Six Square is the nexus of thriving Black arts and culture in Central East Austin. We re-animate cultural spaces, connect community, and honor the past, present, and future of Austin’s Black Cultural District.
Anderson High School opened in 1889 as the first African American school in Austin. It was named after the principal of Prairie View Normal Institute, E.H. Anderson, and later renamed for his brother, Laurine Cecil Anderson, in 1938. It served as a community focal point that brought families together, often through sports.
Efforts to integrate schools were slow to catch on in Austin. A few students left LC Anderson High School to attend predominantly white schools, but most returned.
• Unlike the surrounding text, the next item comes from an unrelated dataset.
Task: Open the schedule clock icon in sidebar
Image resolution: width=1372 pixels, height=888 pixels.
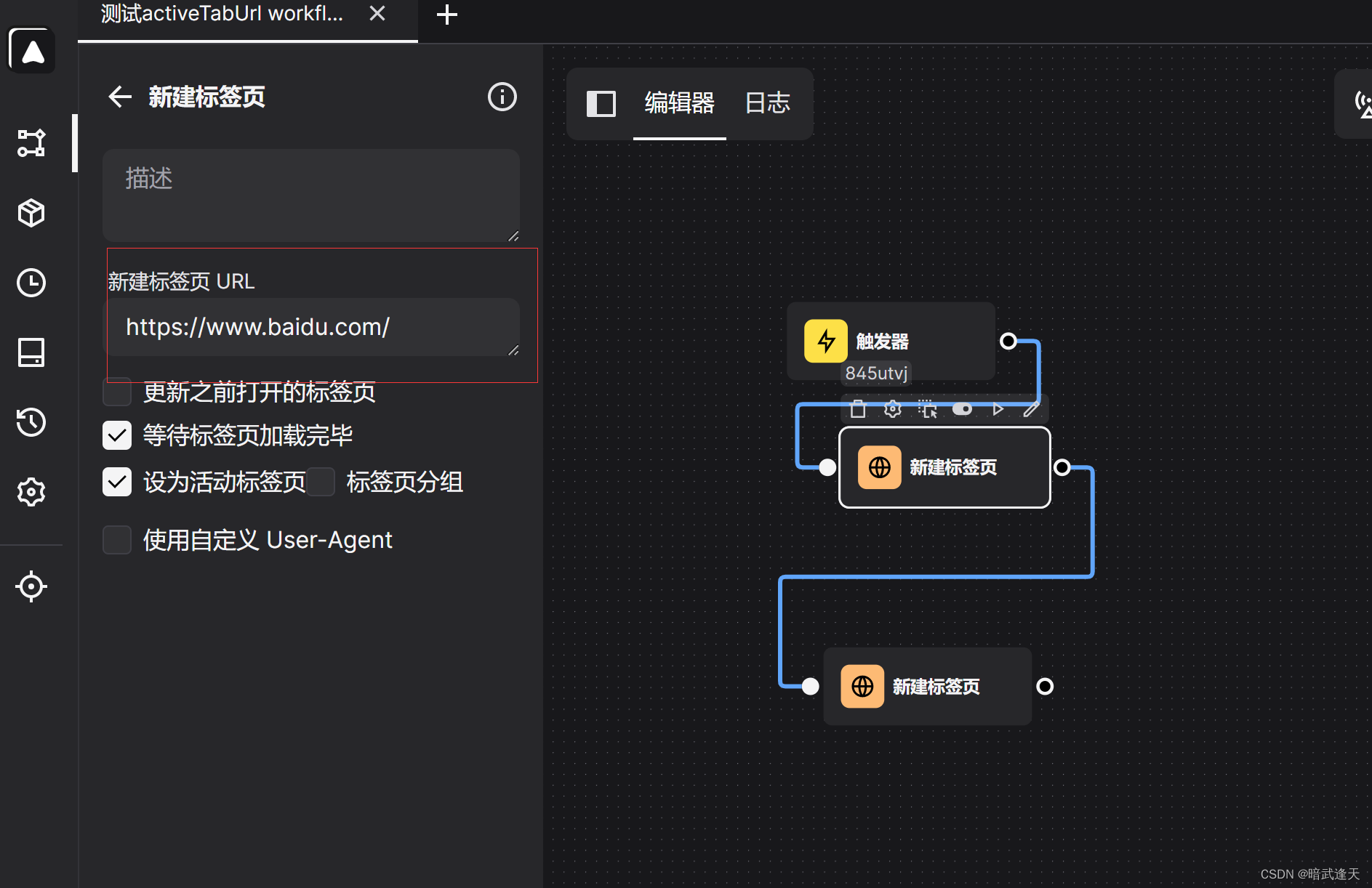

After a lawsuit by the US Department of Education, the Austin school district created a desegregation plan that included shutting down Anderson High School and spreading its students to different schools in the district.
Students opposed the plan, arguing that LC Anderson could be integrated instead of closed. However, Judge Jack Roberts agreed with the district and ordered the immediate closure of the school. Still, many students protested at the beginning of the school year before attending their respective new schools. For the remainder of the 1970s and into the 80s, the East Austin community felt the effects of the school's shutdown. A ripple of closings affected local businesses, starting with those that were close to the school.
A new, integrated LC Anderson High School opened in 1973. While this new school kept the name of LC Anderson High School alive, it was located on the other side of town, and the mascot and colors were also changed.